■ CONSIGNE ■
Dans l'extrait sur la série consacrée aux Romanov, quel âge avait Olga, l'aînée, au moment de l'assassinat collectif ?

■ EXTRAIT SOURCE ■
····················

Nuance par les personnages

Raspoutine est montré sous des traits un peu forcés, mais la place qu’il occupe dans la série rend de manière excellente la mécanique infernale qui s’active dans la famille Romanov. Alexandra, toujours sublime, se révèle sous ses deux facettes: la mère tendre et soucieuse, l’épouse dévouée mais dominatrice et la femme politique arrogante bien que totalement manipulée. Nicolas II reste le personnage le plus complexe: du jeune amoureux, il devient l’empereur bienveillant envers son peuple mais maladroit, pour devenir ensuite aigre et compulsif et finir tout en humilité, tout en piété durant ses derniers mois de vie, alors qu’il est prisonnier dans une demeure protégée avec sa famille depuis son abdication.

Les portraits des cinq enfants Romanov se passent de détails, à raison. Lors de l’assassinat collectif, l’aînée, Olga, a vingt-deux ans, et le cadet, Alexis, treize ans. Si jeunes, sans avoir connu le pouvoir, ils ne peuvent être accusés de rien. Ils apparaissent donc en charmants jeunes gens, à l’éducation parfaite, qui savent aussi rire et s’amuser. A peine commencent-ils à découvrir le monde et ses plaisirs – notamment pour Maria qui s’énamoure d’un garde dans la résidence surveillée – qu’ils sont sauvagement assassinés. Si le peuple a été victime de la politique déraisonnée du tsar, les enfants Romanov ont été les premières et les plus innocentes victimes d’un certain Lénine qui a ordonné leur mort. Quand une politique s’ouvre sur l’assassinat de cinq adolescents, elle n’annonce en principe rien de bon.

····················

(Éléments enregistrés)
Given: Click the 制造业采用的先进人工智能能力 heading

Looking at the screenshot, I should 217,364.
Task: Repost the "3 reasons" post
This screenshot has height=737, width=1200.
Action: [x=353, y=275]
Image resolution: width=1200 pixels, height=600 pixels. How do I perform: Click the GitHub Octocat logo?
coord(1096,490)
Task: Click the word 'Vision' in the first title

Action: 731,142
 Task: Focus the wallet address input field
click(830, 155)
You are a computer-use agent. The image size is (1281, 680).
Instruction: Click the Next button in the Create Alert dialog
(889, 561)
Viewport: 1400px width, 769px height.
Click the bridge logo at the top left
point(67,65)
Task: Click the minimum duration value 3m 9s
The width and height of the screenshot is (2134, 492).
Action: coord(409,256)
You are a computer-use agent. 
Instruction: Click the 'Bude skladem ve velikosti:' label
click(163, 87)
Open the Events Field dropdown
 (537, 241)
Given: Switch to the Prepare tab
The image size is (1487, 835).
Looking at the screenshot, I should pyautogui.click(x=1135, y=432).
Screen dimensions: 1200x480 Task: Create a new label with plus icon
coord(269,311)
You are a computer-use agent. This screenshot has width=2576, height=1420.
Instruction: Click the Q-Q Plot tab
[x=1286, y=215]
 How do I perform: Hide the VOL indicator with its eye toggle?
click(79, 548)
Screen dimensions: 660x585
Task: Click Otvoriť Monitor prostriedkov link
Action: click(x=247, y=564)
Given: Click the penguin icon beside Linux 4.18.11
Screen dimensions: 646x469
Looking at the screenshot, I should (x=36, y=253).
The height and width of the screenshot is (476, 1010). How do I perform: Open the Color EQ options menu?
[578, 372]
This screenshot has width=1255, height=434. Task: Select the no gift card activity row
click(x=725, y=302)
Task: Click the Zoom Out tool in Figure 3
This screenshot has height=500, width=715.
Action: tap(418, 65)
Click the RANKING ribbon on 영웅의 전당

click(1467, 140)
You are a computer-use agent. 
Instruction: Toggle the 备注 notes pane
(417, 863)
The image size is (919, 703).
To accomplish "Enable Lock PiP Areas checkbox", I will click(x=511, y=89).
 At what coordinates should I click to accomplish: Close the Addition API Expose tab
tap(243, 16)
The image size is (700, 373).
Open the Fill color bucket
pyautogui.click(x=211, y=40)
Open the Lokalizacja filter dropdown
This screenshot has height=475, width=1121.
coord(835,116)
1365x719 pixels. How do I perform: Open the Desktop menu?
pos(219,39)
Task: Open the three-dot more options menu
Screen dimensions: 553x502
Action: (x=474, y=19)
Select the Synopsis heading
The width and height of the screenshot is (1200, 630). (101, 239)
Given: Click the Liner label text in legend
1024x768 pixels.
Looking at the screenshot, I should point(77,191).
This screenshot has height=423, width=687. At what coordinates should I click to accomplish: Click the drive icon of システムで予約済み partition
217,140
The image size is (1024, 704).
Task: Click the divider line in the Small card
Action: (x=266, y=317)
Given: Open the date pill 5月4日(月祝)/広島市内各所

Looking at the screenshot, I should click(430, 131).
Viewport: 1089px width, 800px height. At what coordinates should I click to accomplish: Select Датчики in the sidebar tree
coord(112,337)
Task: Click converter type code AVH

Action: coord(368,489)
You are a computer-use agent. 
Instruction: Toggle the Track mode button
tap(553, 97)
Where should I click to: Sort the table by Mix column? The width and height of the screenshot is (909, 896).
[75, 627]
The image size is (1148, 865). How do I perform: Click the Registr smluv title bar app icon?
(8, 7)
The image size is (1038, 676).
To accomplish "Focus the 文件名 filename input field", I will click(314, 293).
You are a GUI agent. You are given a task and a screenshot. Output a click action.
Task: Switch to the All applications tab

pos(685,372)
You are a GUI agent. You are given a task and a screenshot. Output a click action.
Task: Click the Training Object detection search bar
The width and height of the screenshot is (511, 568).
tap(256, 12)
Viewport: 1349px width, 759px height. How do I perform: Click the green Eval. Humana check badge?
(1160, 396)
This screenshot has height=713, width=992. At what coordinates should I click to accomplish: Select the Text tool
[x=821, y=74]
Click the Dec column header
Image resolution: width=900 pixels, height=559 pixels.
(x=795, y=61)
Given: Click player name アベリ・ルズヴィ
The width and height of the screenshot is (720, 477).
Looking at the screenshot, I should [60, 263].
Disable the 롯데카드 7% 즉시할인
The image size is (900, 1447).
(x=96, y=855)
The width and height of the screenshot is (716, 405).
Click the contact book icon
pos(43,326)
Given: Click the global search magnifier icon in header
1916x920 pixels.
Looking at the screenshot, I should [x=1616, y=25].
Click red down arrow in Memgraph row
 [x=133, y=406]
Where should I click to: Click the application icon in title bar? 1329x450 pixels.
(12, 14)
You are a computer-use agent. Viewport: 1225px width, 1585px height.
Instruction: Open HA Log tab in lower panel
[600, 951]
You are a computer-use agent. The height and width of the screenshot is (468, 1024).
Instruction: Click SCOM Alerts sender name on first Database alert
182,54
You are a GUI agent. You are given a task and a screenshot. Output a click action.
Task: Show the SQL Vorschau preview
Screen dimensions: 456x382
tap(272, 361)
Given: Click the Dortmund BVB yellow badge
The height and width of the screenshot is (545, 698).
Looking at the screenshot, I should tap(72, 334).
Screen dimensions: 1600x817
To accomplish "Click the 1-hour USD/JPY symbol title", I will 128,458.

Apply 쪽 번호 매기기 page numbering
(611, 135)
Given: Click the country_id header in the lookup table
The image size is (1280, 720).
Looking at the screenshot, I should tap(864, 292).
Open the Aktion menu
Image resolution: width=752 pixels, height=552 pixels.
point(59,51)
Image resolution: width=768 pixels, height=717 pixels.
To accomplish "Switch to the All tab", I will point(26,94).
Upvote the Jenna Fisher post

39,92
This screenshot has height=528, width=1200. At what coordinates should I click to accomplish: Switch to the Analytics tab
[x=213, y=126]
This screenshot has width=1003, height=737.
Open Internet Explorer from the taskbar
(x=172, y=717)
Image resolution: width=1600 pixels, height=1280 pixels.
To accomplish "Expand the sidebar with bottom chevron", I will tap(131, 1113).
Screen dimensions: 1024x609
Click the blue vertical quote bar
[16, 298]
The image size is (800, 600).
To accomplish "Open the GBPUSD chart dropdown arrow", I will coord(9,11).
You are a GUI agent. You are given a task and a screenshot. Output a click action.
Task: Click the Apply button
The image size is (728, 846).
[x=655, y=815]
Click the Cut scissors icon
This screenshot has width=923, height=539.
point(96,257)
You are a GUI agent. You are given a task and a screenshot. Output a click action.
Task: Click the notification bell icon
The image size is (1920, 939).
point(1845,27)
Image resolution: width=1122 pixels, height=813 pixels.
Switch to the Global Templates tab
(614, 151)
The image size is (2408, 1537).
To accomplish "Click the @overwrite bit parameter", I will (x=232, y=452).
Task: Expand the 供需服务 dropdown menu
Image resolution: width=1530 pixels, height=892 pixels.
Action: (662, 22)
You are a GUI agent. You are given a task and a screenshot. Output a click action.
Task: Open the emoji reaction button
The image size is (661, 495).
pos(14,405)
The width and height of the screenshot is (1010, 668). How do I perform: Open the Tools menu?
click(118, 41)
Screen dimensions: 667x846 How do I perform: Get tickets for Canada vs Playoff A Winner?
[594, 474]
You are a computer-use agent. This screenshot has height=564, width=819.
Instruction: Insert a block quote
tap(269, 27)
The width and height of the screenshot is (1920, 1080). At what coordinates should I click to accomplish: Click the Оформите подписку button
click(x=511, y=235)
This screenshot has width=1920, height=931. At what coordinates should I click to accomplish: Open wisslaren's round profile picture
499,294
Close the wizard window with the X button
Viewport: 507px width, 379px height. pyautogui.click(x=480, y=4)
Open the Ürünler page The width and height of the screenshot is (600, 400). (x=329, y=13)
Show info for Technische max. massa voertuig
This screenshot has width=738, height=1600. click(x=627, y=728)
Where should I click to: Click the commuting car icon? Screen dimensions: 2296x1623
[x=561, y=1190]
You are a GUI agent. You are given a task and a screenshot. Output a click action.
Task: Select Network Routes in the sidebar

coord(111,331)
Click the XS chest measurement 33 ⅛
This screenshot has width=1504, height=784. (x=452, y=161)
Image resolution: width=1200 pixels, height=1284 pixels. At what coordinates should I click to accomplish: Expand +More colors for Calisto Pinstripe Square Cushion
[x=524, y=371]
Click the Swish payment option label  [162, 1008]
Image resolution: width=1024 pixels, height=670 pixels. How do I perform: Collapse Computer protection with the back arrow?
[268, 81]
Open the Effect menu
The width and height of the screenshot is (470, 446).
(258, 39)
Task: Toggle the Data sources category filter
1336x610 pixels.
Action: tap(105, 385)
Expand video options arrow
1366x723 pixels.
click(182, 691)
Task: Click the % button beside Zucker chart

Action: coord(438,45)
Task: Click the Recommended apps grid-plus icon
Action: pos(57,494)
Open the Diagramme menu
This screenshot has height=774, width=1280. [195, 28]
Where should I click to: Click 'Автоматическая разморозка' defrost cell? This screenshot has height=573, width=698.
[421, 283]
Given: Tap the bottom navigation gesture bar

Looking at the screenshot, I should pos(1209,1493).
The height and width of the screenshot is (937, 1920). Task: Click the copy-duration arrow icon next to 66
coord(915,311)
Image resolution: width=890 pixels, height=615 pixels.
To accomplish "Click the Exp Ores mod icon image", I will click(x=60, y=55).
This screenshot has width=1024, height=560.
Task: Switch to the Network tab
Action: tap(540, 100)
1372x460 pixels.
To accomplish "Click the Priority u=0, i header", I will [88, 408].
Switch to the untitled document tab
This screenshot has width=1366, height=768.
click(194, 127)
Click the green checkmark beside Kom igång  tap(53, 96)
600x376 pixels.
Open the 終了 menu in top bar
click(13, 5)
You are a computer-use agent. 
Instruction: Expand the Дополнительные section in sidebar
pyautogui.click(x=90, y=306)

····················

■ RÉPONSE ■
Vingt-deux ans.